To have more control over commercial activities and take faster decisions, Marcolin has also recently taken full control of its subsidiaries in China and Russia, and is gearing up to unveil new headquarters in China in the coming weeks.
“There is an opportunity in Asia that needs to be built up,” noted Curci, adding he expects significant developments in the Far East as well as Russia in the future.
So far, Marcolin’s global network consists of 14 subsidiaries worldwide, located in Europe, Russia, in the U.S. and Brazil, in Asia (Hong Kong, Shanghai, Singapore) and in Sydney. There are also two joint ventures, in Mexico and the United Arab Emirates, while overall the company distributes its products in more than 125 countries.
The firm closed 2019 with revenues of 486.7 million euros.
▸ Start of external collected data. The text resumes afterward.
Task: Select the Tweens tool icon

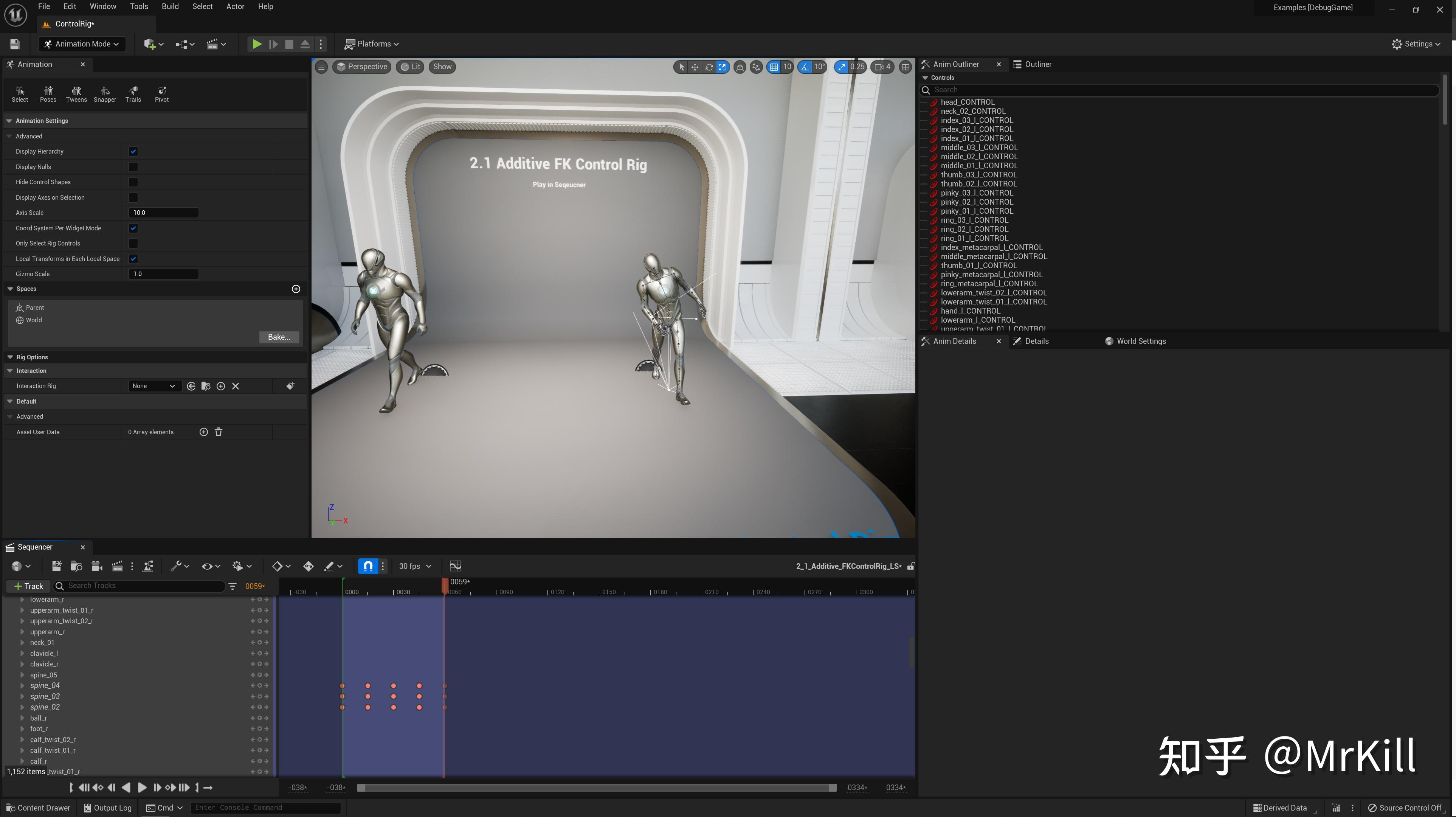Action: click(x=76, y=94)
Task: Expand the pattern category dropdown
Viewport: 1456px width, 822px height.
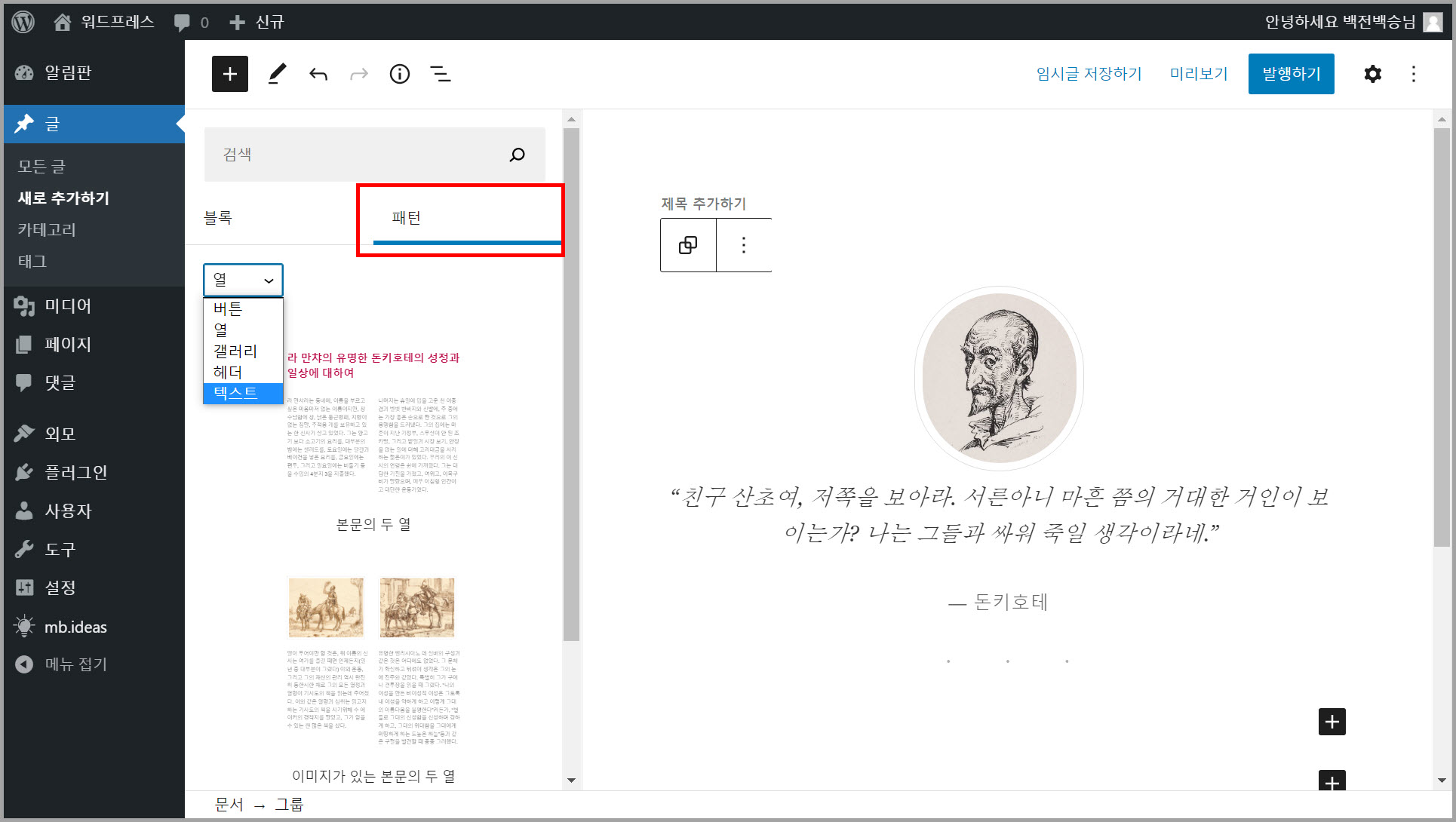Action: click(243, 280)
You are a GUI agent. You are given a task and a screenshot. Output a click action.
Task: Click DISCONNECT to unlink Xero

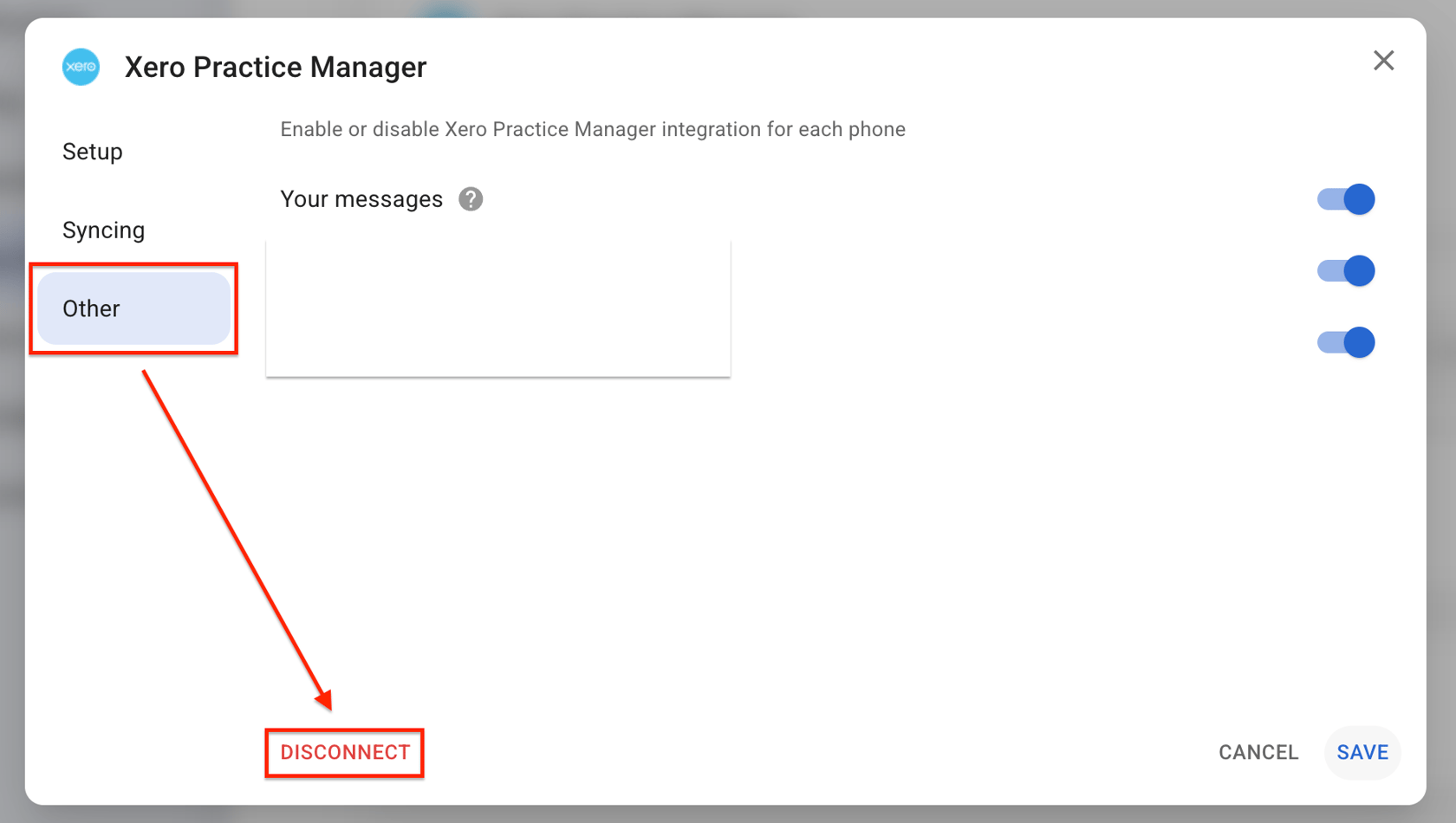[x=344, y=752]
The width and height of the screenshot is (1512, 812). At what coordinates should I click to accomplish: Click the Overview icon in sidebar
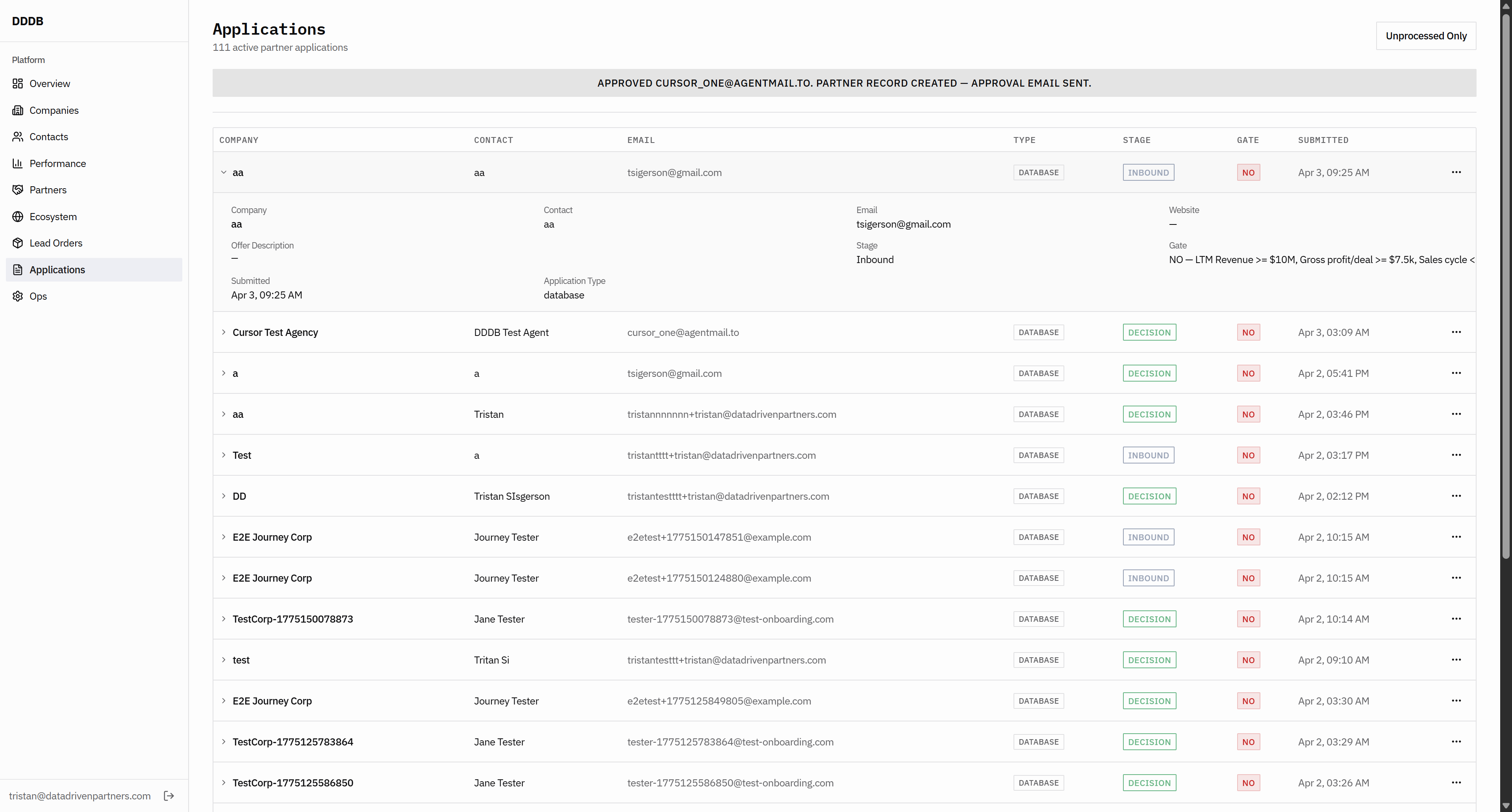[18, 83]
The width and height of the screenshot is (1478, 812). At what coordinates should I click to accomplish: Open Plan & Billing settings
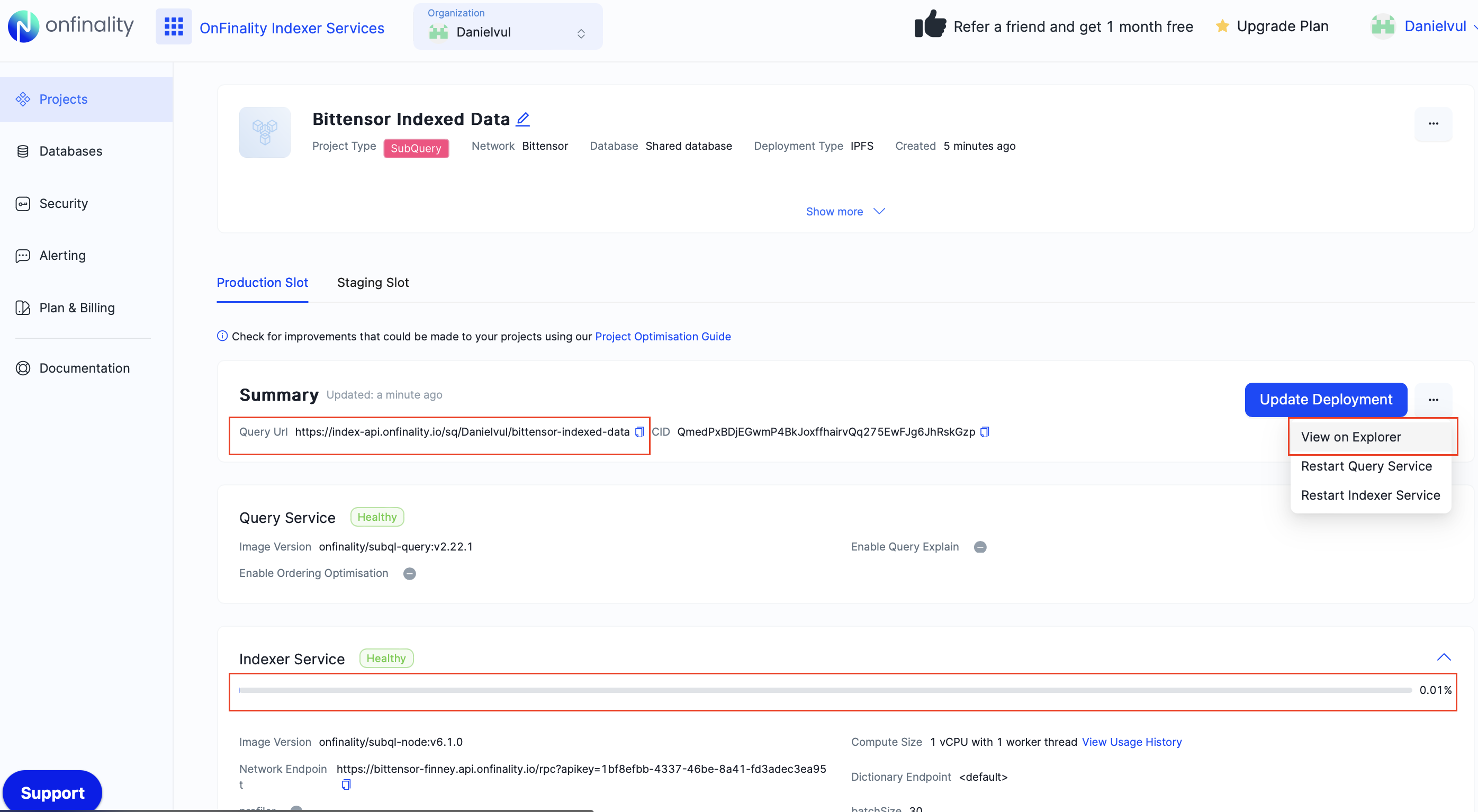77,308
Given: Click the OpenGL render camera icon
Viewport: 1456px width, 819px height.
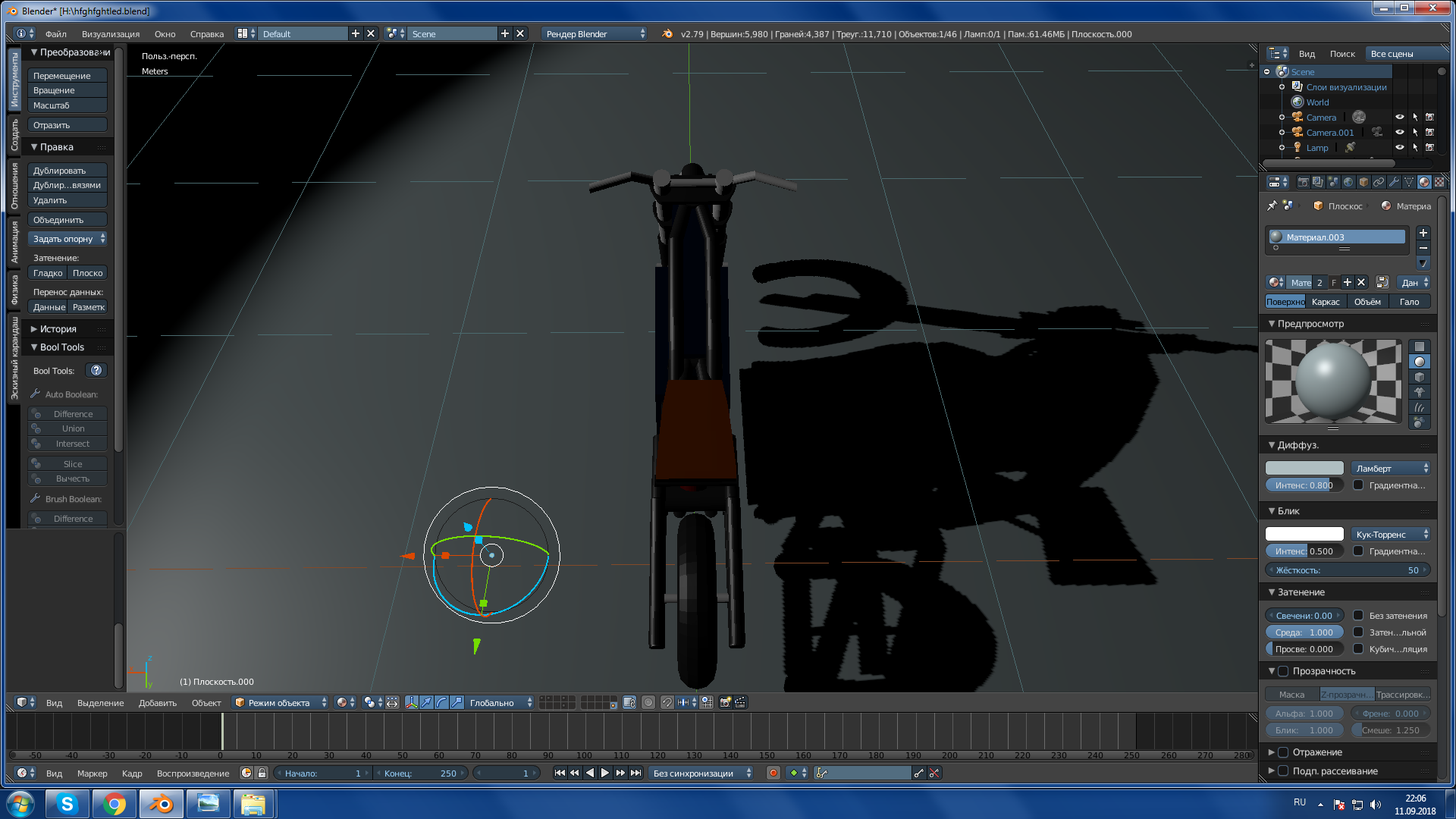Looking at the screenshot, I should tap(726, 703).
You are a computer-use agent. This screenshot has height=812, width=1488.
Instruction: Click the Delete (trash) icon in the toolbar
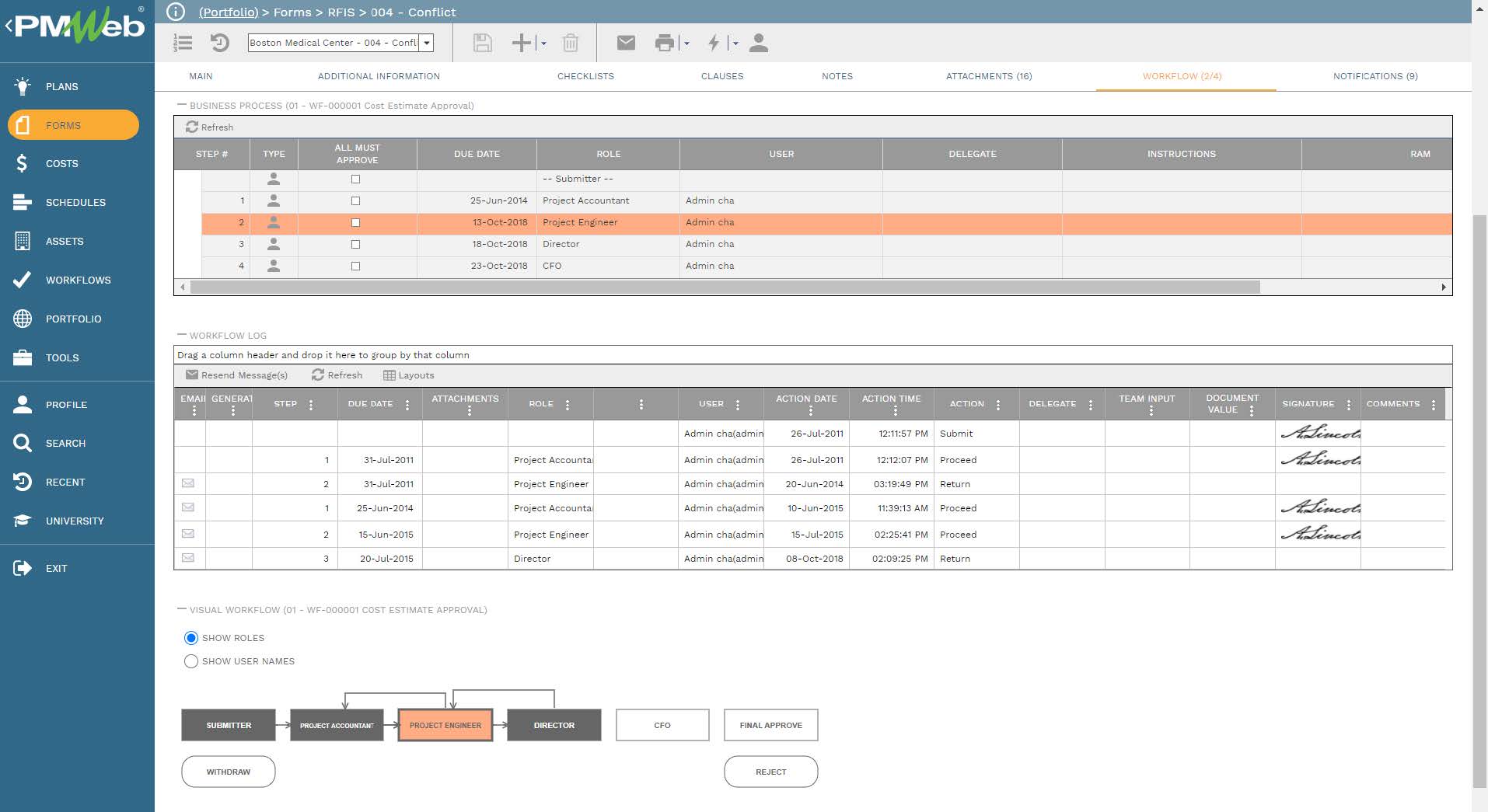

Curci offered that net sales in 2020 were 340 million euros while in the first quarter of 2021 they were 108.7 million euros, compared to 93.5 million euros in the same period last year.
“The company is in a good shape. We are noticing we’re coming out of this tough period, and the numbers are starting to confirm this feeling,” commented the executive, revealing that figures for the second quarter, which still need to be approved by the board, also point in the same, encouraging direction.
To mark the company’s latest phase and further telegraph its new slender and more immediate approach, Marcolin retooled its corporate logo, cutting the “eyewear” description from it, and creating an additional one for its anniversary.
Web’s special collection marking Marcolin’s 60th anniversary. Courtesy of Marcolin
In particular, the celebratory emblem — which intertwines the number 60 with the symbol for infinity to form a pair of optical frames — adorns the packaging of a special collection of sunglasses launched under Marcolin’s house brand Web and available to purchase at a selection of opticians starting from this month.
Available in two styles — a squared one for women and a vintage-inspired pilot shape for men — the acetate sunglasses recall the materials and colors of the natural landscape of Longarone, in addition to boasting signature Web elements like the torchon metal detail embellishing the temples and nose bridge.
“Web is at the center of our attention, firstly because it’s a beautiful brand with a charming history, and then because it is recognizable. We took this occasion as a chance to rethink the brand and focus on making sure it is loyal to the aspects for which it was founded and it is known for, so its quality and distinctive symbolism,” Curci said.
While the company’s attention is on revamping Web, last week Marcolin and Diesel revealed they have mutually agreed to end their licensing deal for Diesel eyewear collections after almost a decade of partnership.
Curci said the firm is not looking for any replacement nor other acquisitions since Marcolin’s portfolio is balanced in covering different segments in the industry.
“It’s not like we’re missing brands,” noted the CEO, highlighting that over the past two years the company has inked deals with many labels, developing two lines for Adidas and three brands for the Max Mara Group, among others.
“Today, the winning strategy is to make quality products fast. To be fast and reactive seems obvious but it’s not in this industry. So this is the main topic we’re facing, focusing on processes and operations: Our home needs to be in good shape first and then we can look at the other opportunities popping up,” concluded the CEO.
PAI Partners controls 74.7 percent of Marcolin, LVMH Moët Hennessy Louis Vuitton has a 10 percent stake and other investors hold 15.3 percent of the shares. LVMH set up a joint venture with Marcolin to create Thélios, which became operative in 2018 and produces and distributes eyewear collections for brands ranging from Celine and Loewe to Dior and Stella McCartney. LVMH has a 51 percent stake in Thélios and Marcolin holds the remaining shares.